**MATERIAL TO PROCESS**.
***

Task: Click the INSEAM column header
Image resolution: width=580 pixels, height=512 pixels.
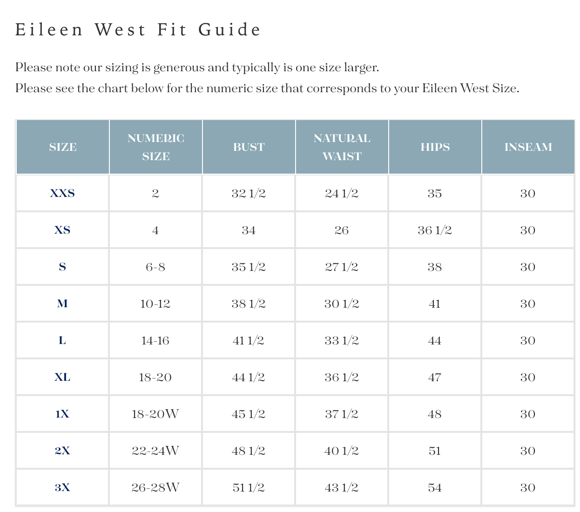Action: (528, 147)
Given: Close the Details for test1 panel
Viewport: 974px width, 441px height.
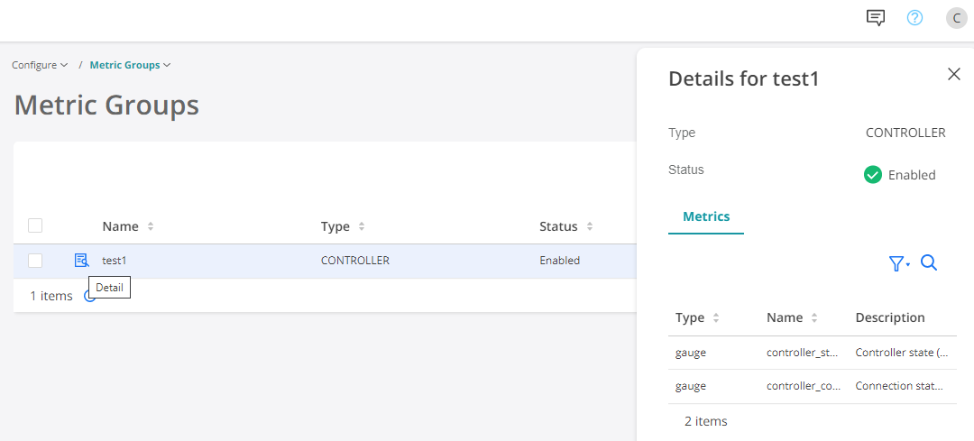Looking at the screenshot, I should point(954,74).
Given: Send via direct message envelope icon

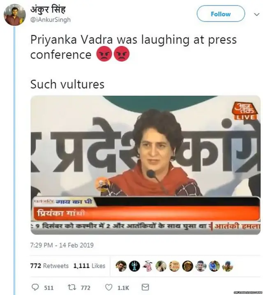Looking at the screenshot, I should click(x=145, y=287).
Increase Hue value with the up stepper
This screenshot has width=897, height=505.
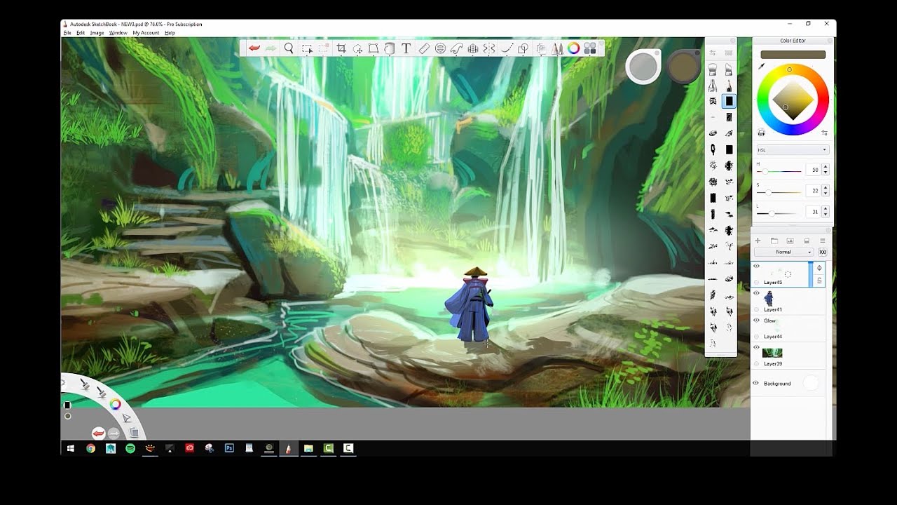(x=827, y=167)
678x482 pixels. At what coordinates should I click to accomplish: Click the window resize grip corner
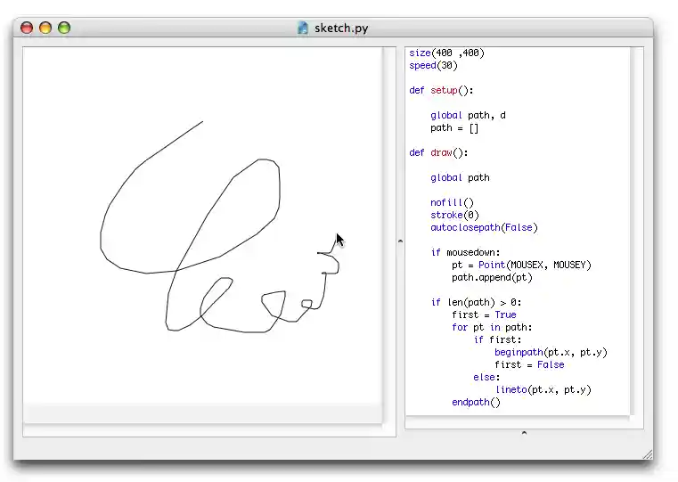(x=647, y=454)
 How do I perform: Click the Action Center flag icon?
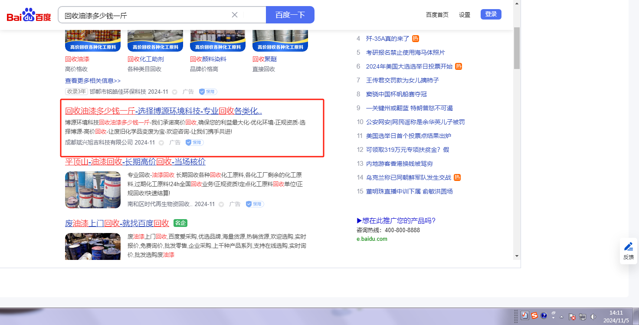[x=572, y=317]

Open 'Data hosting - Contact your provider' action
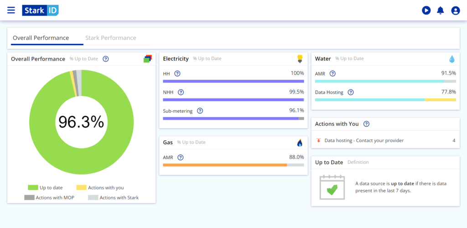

***

**TRY IT**. In the listing, find the line containing "This screenshot has width=897, height=505." and repeat it and every later line through the last one, word for word, excluding the pictures.

**COMPLETED EXERCISE**.
This screenshot has width=897, height=505.
(x=827, y=167)
678x482 pixels. At what coordinates should I click to accomplish: Click the window resize grip corner
(x=647, y=454)
 How do I perform: Click the Action Center flag icon?
[x=572, y=317]

Open 'Data hosting - Contact your provider' action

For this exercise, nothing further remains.